What is a cash sweep?

A cash sweep is the automatic movement of cash from a non-interest bearing account to one where the money earns interest. Sweeps are done at the close of each business day, and the cash is typically put into money-market funds or bank savings accounts. Money markets are where short-term (less than one year) debt securities are traded. They are considered very safe because their principal value hardly changes and they are very liquid—they are easily bought and sold.

The trade-off for safety is that rates in the money markets and bank savings accounts are very low—from near zero to about 1%, as of the end of 2021. Cash sweeps aren’t meant to make investors a lot of money; they are only temporary until investors decide to use the cash, often to buy stocks, bonds, or other long-term investments with the prospect of higher returns.

Suppose a bond matures and pays out $12,000, which is deposited into an investor’s checking account, where it earns no interest. This investor had previously established a cash-sweep savings account to be triggered when the checking account balance is above $6,000, the amount the investor needs to cover all monthly expenses.
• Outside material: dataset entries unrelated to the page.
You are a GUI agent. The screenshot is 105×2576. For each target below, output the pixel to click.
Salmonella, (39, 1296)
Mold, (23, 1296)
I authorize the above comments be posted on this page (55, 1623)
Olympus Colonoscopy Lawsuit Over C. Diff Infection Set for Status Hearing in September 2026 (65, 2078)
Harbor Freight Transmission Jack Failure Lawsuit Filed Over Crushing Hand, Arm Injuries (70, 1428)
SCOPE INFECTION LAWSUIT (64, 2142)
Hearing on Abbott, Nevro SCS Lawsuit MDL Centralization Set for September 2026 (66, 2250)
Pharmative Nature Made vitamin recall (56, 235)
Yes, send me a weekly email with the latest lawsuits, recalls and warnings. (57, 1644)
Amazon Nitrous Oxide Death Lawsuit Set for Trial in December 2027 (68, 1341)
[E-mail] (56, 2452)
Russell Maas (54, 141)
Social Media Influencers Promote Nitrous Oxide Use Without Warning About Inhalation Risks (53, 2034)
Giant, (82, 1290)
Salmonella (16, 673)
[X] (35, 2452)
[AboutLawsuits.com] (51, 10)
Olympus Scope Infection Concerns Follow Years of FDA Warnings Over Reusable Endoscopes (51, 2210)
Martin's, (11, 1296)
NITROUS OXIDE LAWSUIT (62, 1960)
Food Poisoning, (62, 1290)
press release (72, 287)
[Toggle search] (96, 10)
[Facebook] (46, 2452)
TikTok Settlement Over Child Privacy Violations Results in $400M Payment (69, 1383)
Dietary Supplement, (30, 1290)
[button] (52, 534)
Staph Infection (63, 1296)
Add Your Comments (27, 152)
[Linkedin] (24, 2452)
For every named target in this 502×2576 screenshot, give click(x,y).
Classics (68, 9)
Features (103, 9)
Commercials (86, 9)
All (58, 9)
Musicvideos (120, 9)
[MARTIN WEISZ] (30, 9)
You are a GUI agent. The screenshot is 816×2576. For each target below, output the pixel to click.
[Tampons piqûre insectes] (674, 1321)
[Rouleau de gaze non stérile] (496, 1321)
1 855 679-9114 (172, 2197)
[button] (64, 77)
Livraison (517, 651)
With the $12,000 payment, the checking balance is $16,000. So $10,000 is swept from checking into the savings account, which pays a 0.5% annual rate. The investor expects to make a decision to invest the $10,000 in a large-cap stock fund in a month or two. In the meantime, the $10,000 earns $4.17 in interest per month:

($10,000 x 0.5%)/12 = $4.17

Types of cash sweep accounts

There are several different kinds of accounts that use sweeps, including:


These are automated, computer-driven investment management accounts that have little or no human supervision—a do-it-yourself system for individual investors. Robo-advisors provide cash-sweep services by analyzing an investor’s checking account activity for excess cash that can be swept into an interest-bearing security such as a money-market exchange-traded fund (ETF).

Because robo-advisers are automated and require little or no human input, compared with standard brokerages, they can offer cash-sweep features to investors at a lower cost and sometimes with a better money-market interest rate.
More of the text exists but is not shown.